The third thing to note is what we have learnt from last year’s experience, which perhaps we did not pay enough heed to. But that has been substantiated this year and it clearly tells us that there is a need for more investment in social sectors like health.
You need to have more GDP expenditure (on health), and you need to spend it well, while building more efficiency into the system. You need more facilities, but you also need primary health care reforms so that there can be more early level management and prevention at the primary and secondary care levels.
We need to ensure that there are adequate staff available in the public health sector across the board, we need to create enough posts in specialised departments such as epidemiology, etc. And we need to do this fast.
There are also learnings from best practices; for example, what may have been done in Kerala or in Mumbai or in the northeast. We must be able to learn from that, adapt that and scale that up across the health system.

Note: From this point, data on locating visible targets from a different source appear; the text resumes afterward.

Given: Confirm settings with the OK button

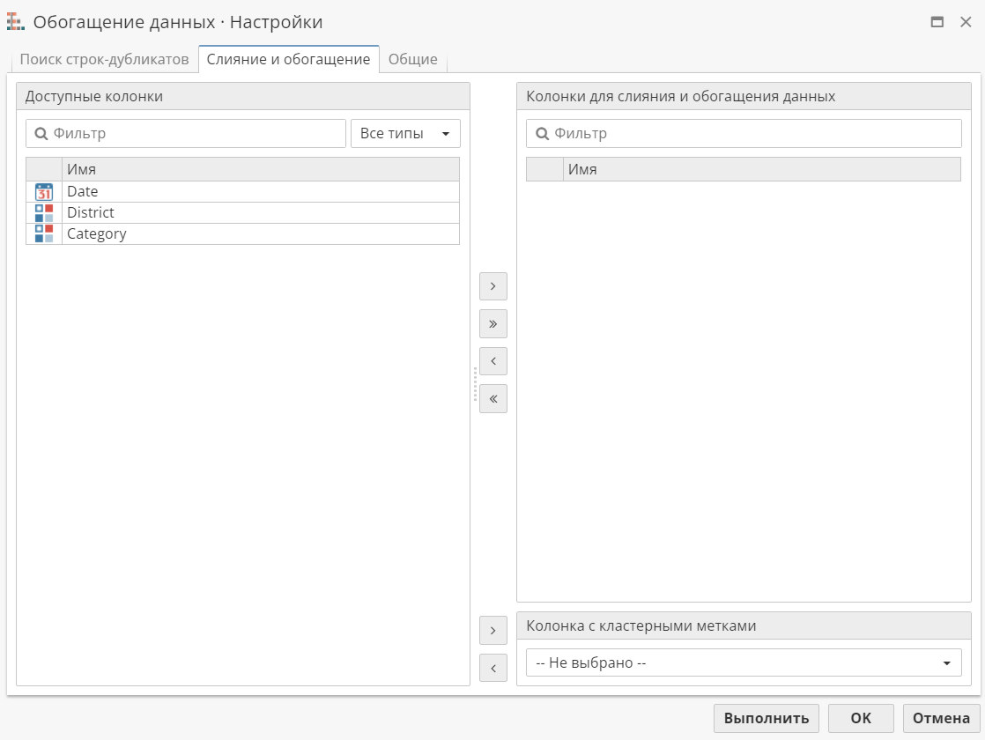Looking at the screenshot, I should pyautogui.click(x=861, y=718).
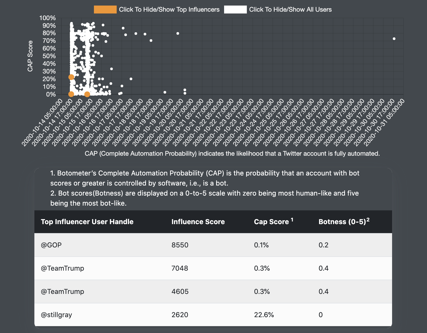Click the 22.6% Cap Score cell

tap(264, 315)
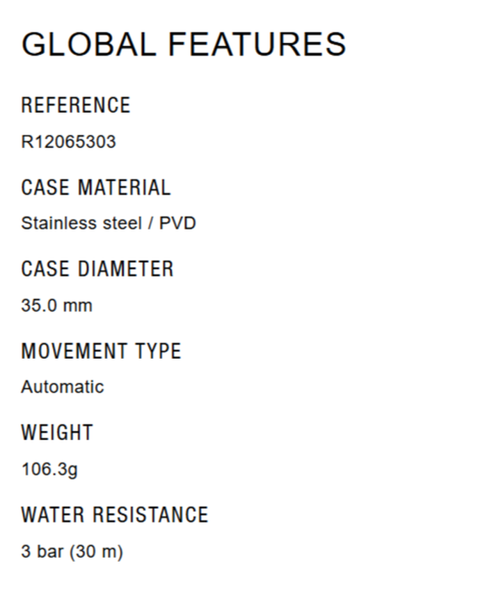Click the word FEATURES in the heading
This screenshot has width=487, height=591.
[x=257, y=44]
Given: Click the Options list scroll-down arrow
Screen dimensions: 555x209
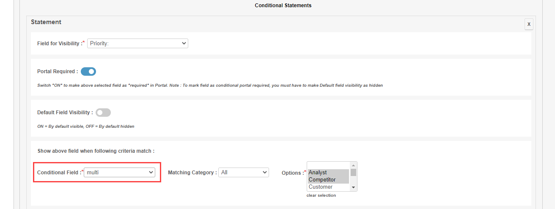Looking at the screenshot, I should [x=354, y=187].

We must ensure that we have enough capacity within the health system to be able to manage a future rise in either COVID-19 or a future pandemic or a crisis like this.
It is also important to be able to do all this while catering to health needs unrelated to COVID. One of the problems right now, and also last year, is the fact that almost everything has become COVID-centric. But what about those who have other conditions? If I have a dialysis requirement, or cancer care requirement, or a surgery requirement, will the system be able to offer me the services I need? Probably not.
Given that there’s been so much focus, and almost entire hospitals, including tertiary care institutions, have been converted to COVID-care institutions, there could be significant downstream impact on TB or malaria or other infectious and non communicable diseases. We need to also think through that and take steps to ensure that, while we focus on a response to an immediate crisis, like a pandemic of this intensity, we are also able to cater to the needs of those who might have unrelated disease conditions.
All this is extremely important, but this is only going to happen if you, me, and all of us keep that pressure on our policymakers. And ensure that health becomes also a political requirement. You know, if you’re fighting an election, you have to fight that on what you are going to do better next time on the health management front.
How are you going to rebuild the health system to make it stronger? And how are you going to invest in that? Do you have a clear time map and deliverables for that?
All of us should expect that our policymakers or politicians will stick to these and hold them accountable for it.